++++ Given entries ++++
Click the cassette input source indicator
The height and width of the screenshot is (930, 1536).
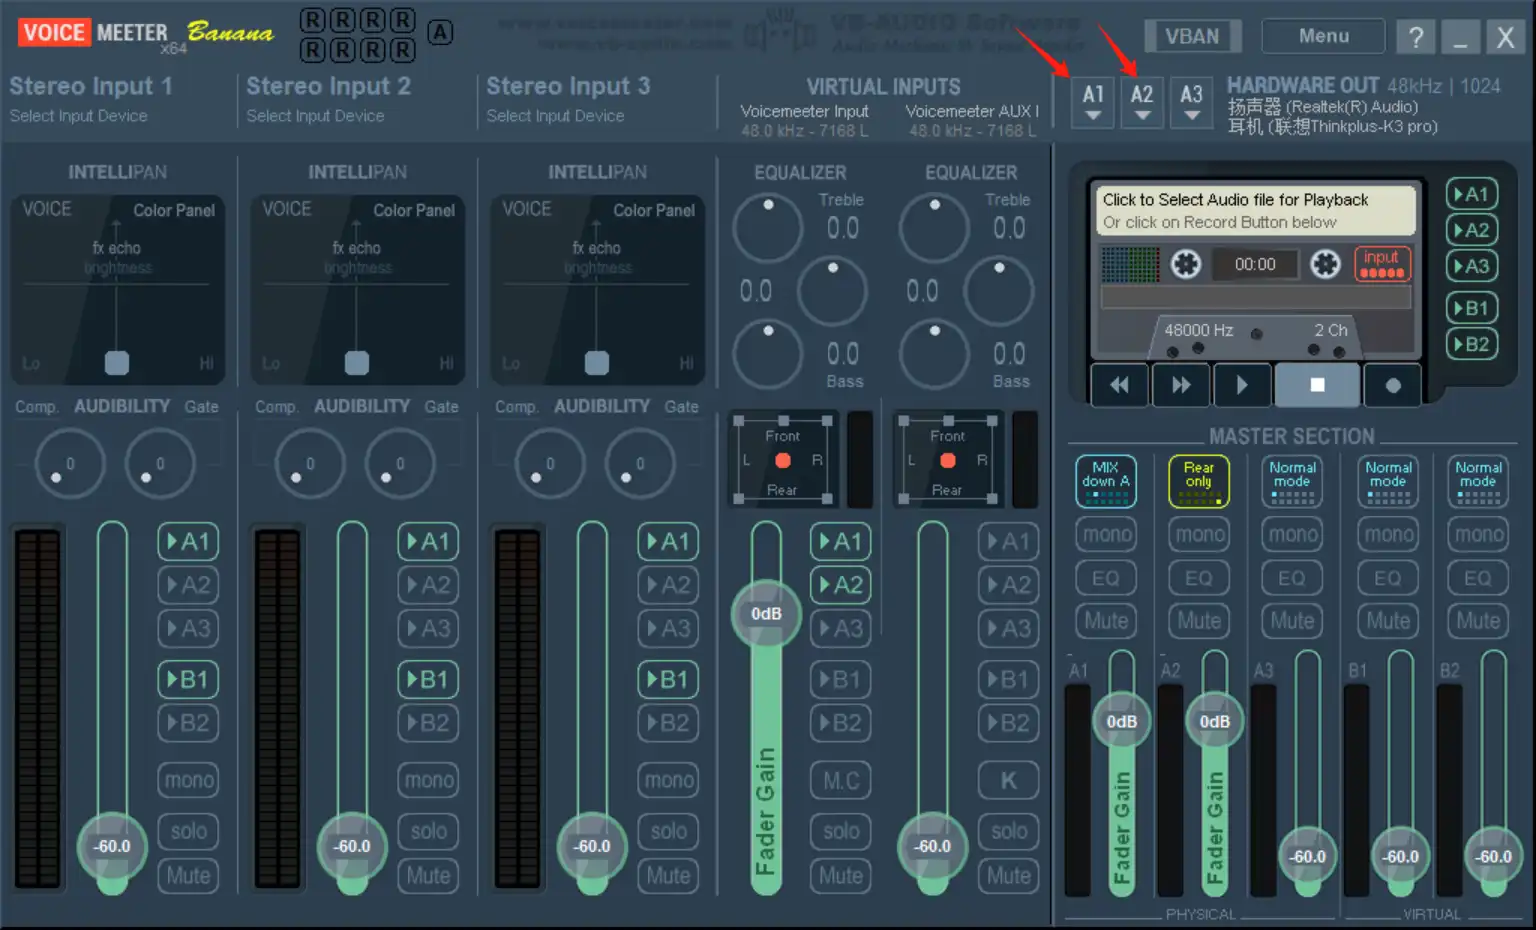click(1382, 264)
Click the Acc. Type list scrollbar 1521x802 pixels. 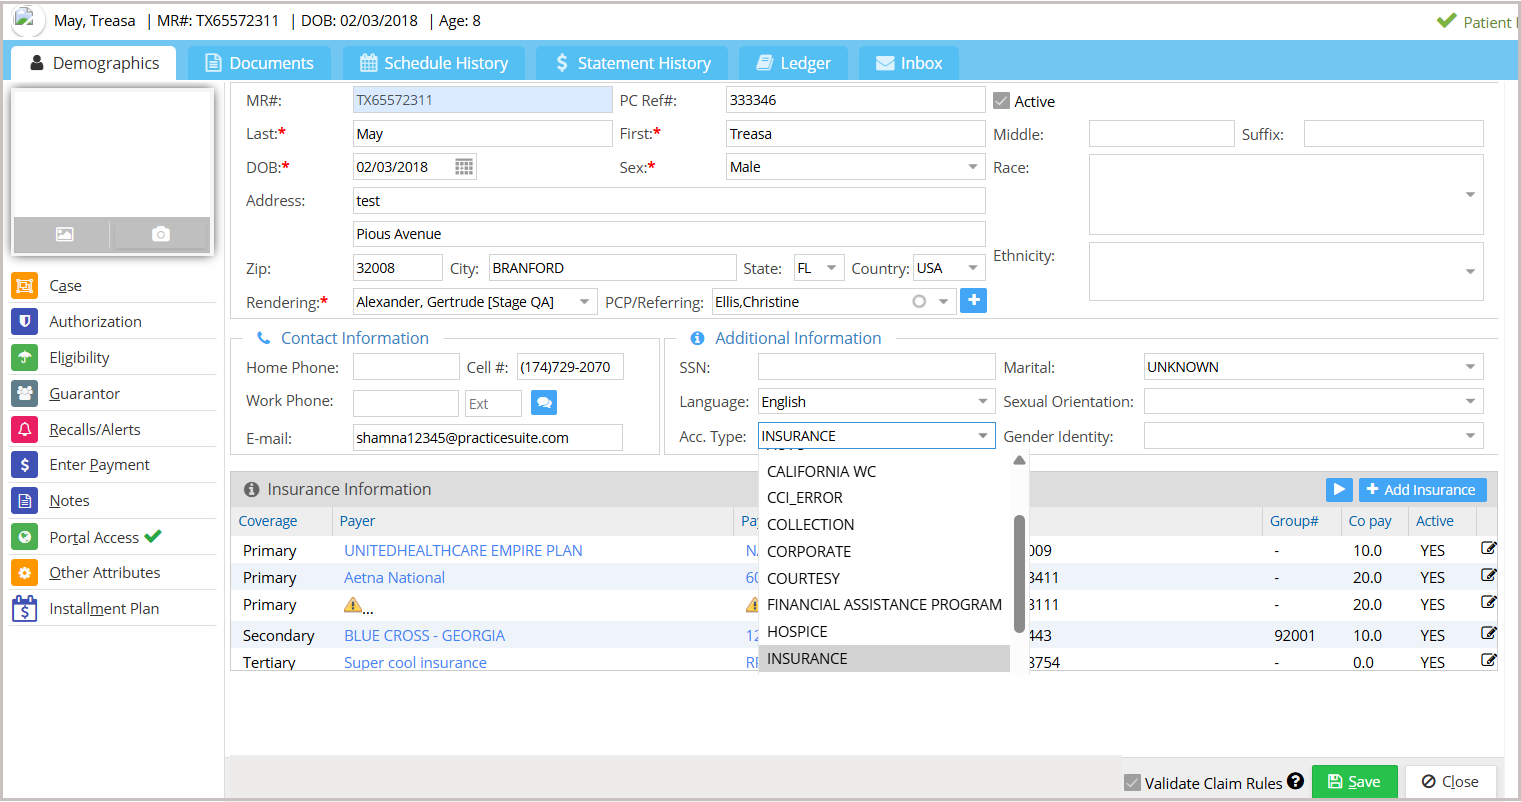tap(1019, 573)
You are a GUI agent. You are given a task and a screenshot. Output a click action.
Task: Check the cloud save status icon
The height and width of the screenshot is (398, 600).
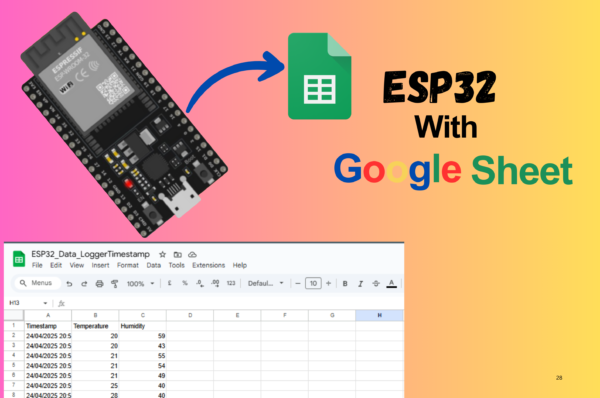(x=192, y=254)
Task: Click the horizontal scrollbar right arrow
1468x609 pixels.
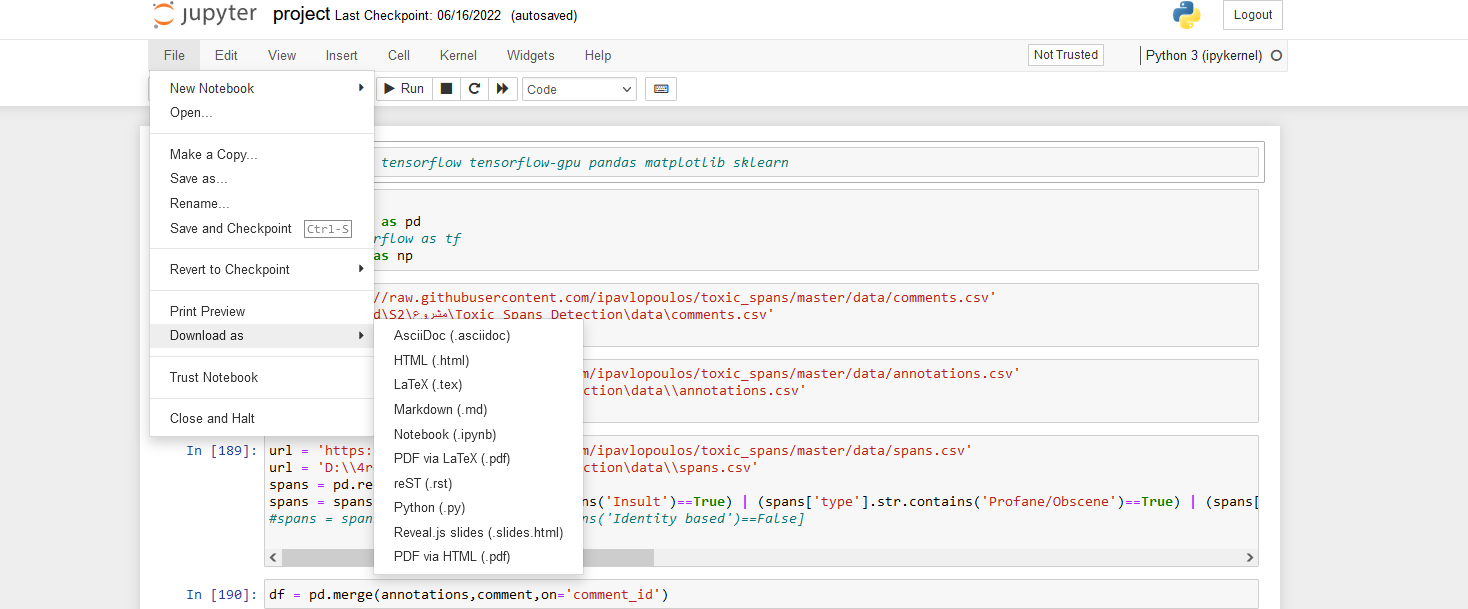Action: click(1250, 557)
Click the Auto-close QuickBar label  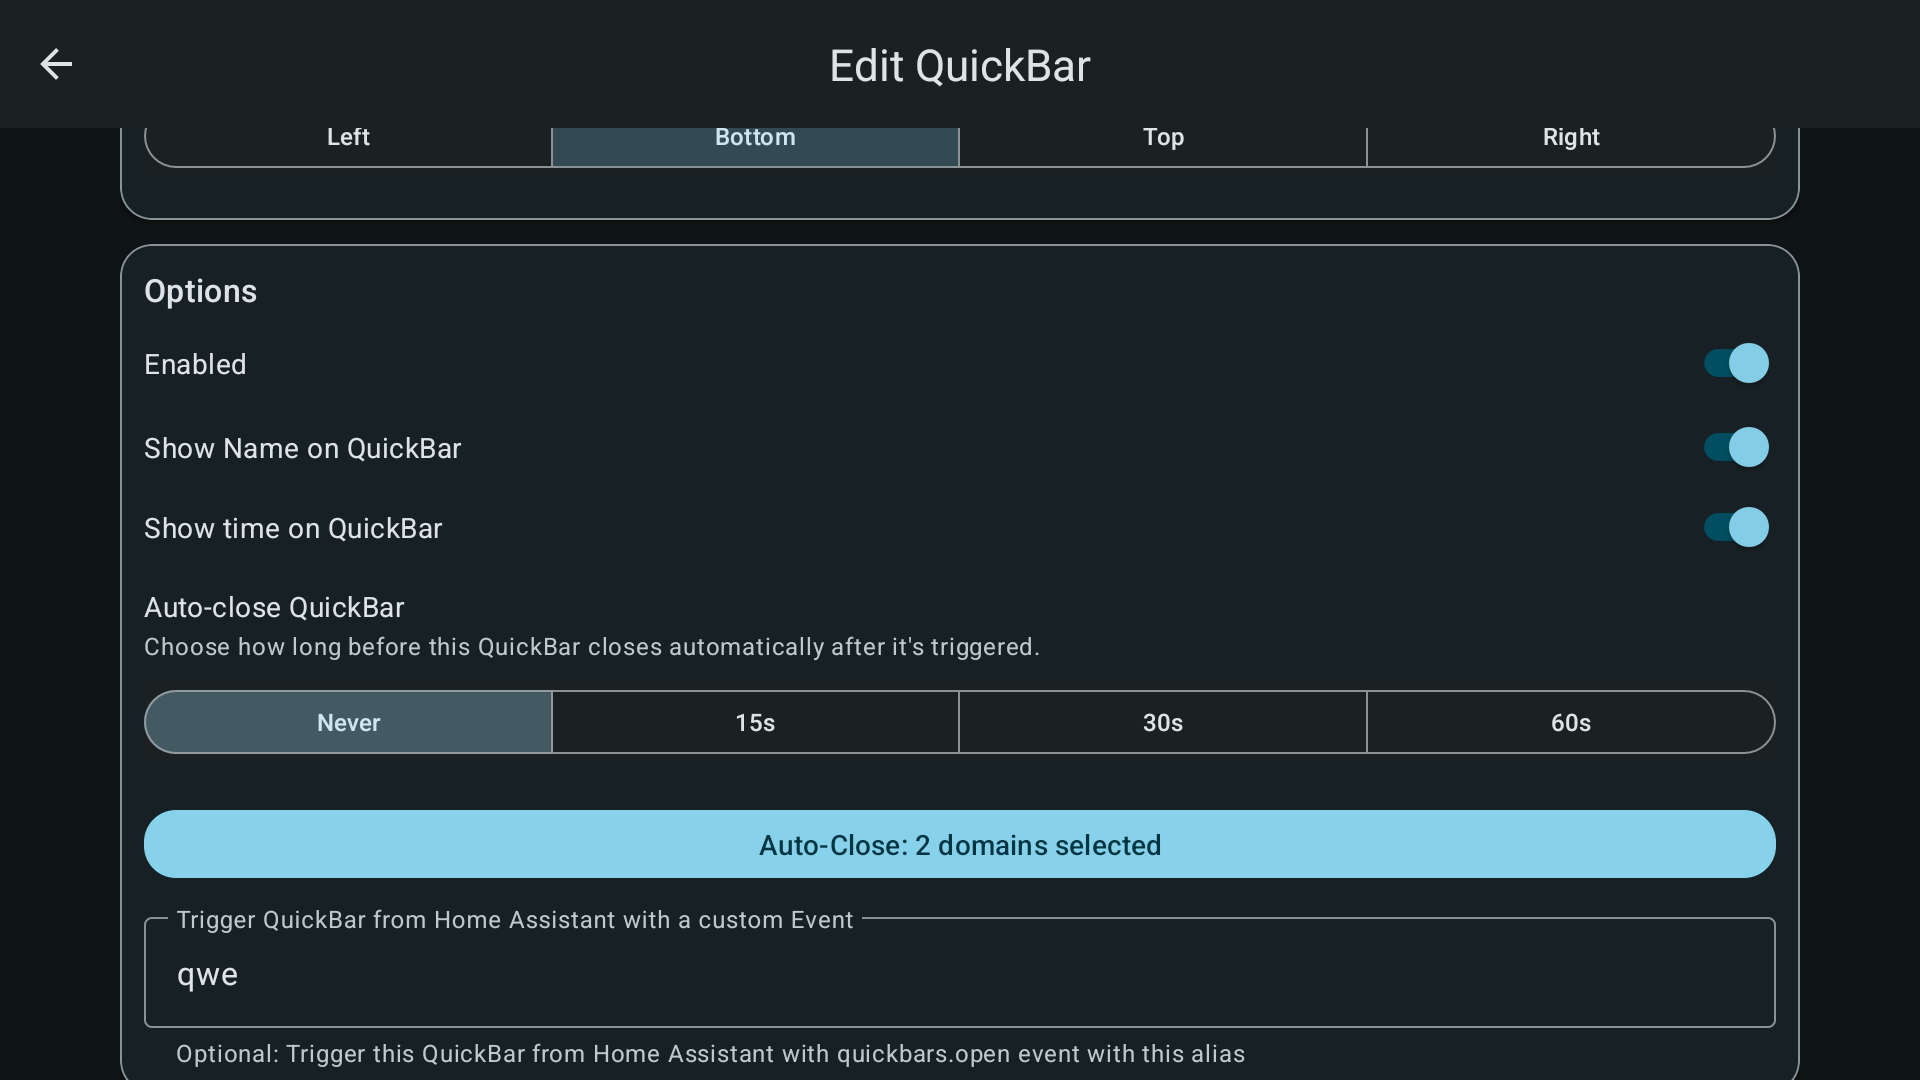tap(274, 607)
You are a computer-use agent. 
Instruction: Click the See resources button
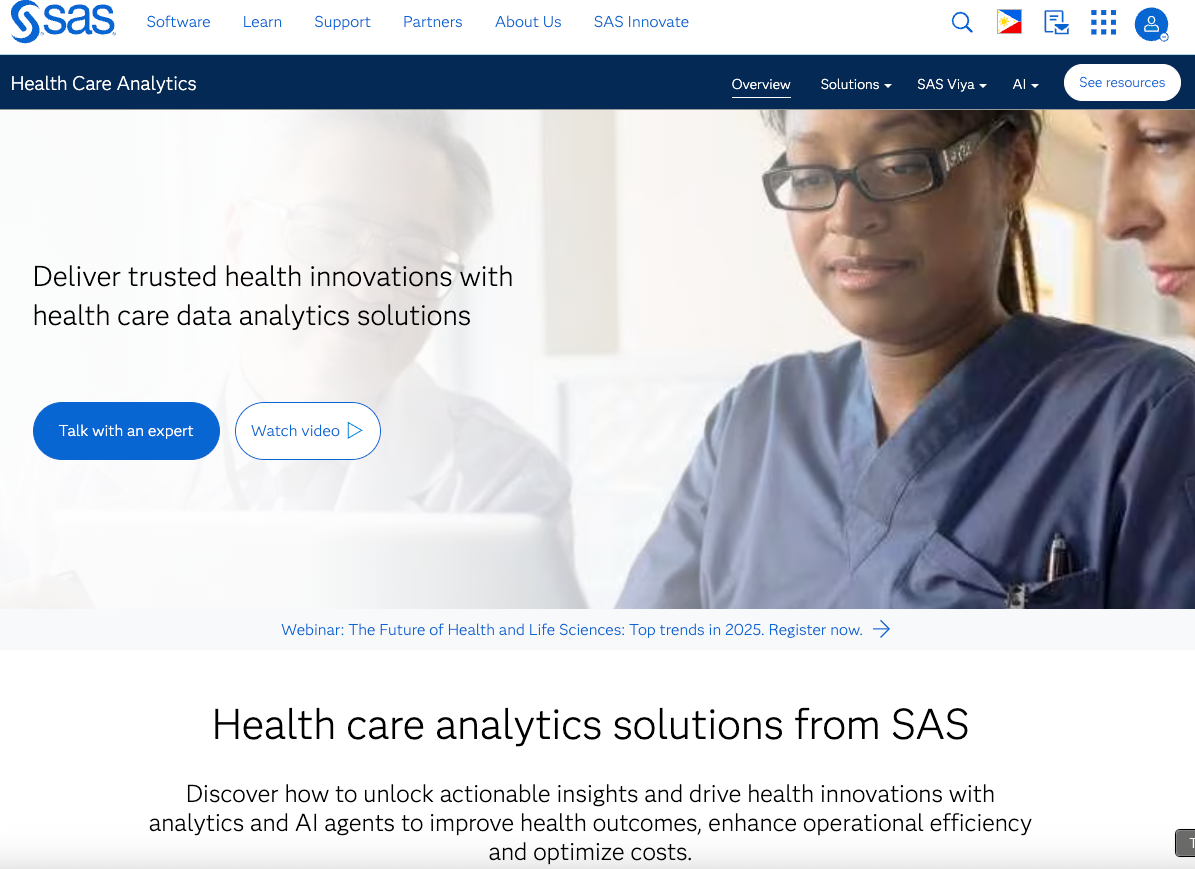tap(1122, 82)
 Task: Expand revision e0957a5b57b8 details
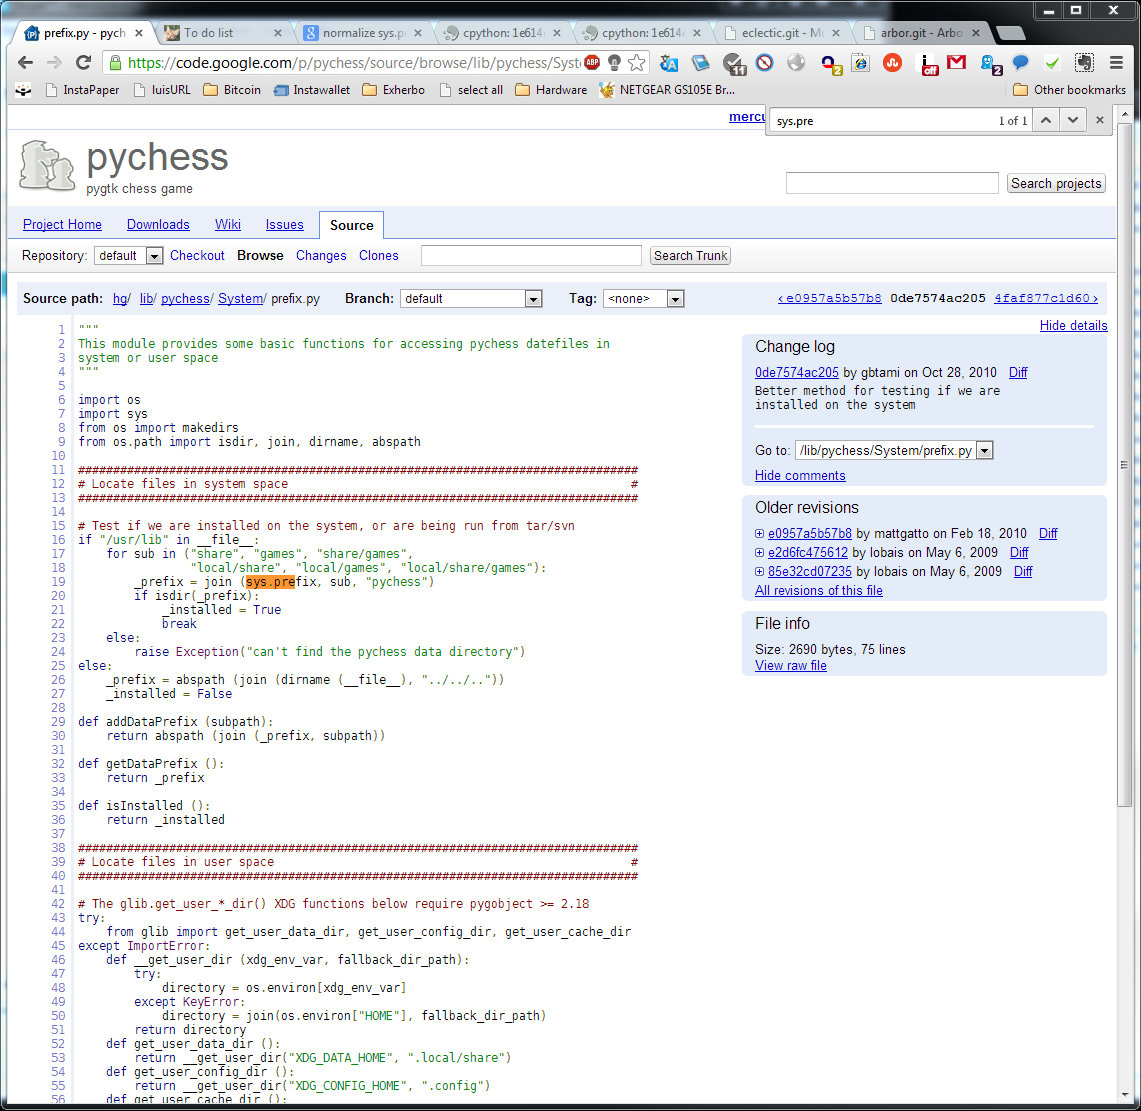pos(760,534)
++++
▶ Required action
Your answer should consist solely of the lines from the line with "You are a computer-use agent." to the final line of the listing, set down word for word, pictures omitted.

▶ Solution for this exercise
You are a computer-use agent. 
Instruction: Click the See resources button
tap(1122, 82)
 Task: Expand revision e0957a5b57b8 details
pos(760,534)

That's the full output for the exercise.